Tuesday, September 11, 2007

UVSC Combines Cheer, Dance Teams Into One

By Laura Hancock
Deseret Morning News

OREM — Be Aggressive! Be, Be Aggressive! B-E A-G-G-R-E-S-S-I-V-E!

Utah Valley State College administrators have aggressively altered the school's cheer and dance teams, by combining them under a Spirit Squad, creating a new coaching position to lead the Spirit Squad and eliminating another coaching position.

"What spurred it was the university status," said Phil Clegg, UVSC's director of student leadership and activities.

UVSC will become Utah Valley University on July 1, 2008, and Clegg said he wanted to be ahead of the game, so to speak.

Previously, the Dance Team and Cheer Squads held practices separately and couldn't successfully coordinate entertainment at sports games, Clegg said.

Crowds at UVSC games ranged from 600 to 4,000 people. Administrators hope the new Spirit Squad will draw more people to games, said Bob Rasmussen, assistant vice president over student life.

"I think there's a desire to have a considerable crowd of 4,000 until we get into a conference," Rasmussen said.

In 2002, the NCAA granted UVSC provisional Division I status to the 26,000-student school, but UVSC hasn't yet been invited to join a conference.

Cheer Squad coach Jeannette DeGraffenried had scheduled tryouts for next year's cheer team in April, but UVSC administrators put the brakes on them while Clegg researched cheerleading teams at other colleges and universities in Utah.

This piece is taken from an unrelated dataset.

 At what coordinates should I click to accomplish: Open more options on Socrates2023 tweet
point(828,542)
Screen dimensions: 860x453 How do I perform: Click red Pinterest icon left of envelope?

In that time, a handful of cheerleaders told the Deseret Morning News that no one communicated to them if there was even going to be a cheerleading squad next year or whether their coach would continue working at UVSC.

"There were some hard feelings," Rasmussen said.

In the end, UVSC and DeGraffenried parted ways.

"I was fired," DeGraffenried said in a message left to the Morning News.

Rasmussen denied she was fired.

He said the newly formed Spirit Squad director must work 29 hours a week, including meetings with administrators and student government leaders, and DeGraffenried wasn't interested in the commitment.

"It had nothing to do with me not wanting to work 29 hours a week," DeGraffenried said. "That was what I was already doing, plus some."

DeGraffenried did not return other messages from the newspaper seeking an interview.

Carly Condi, last year's Dance Team coach, is now the director of the Spirit Squad.

UVSC's Spirit Squad will most resemble Weber State and Salt Lake Community College cheer and dance teams, Clegg said.

The Dance Team and Cheer Squad will have 16 students each.

Condi said that practices for Spirit Squad have been productive.

"They're more excited than they've ever been," Condi said.

Many of the Spirit Squad members were dancers or cheerleaders last year.

"We're really happy that it's back," said cheerleader Kayli Oliverson. "We thought it wasn't going to go. Everyone was really sad and writing petitions about it."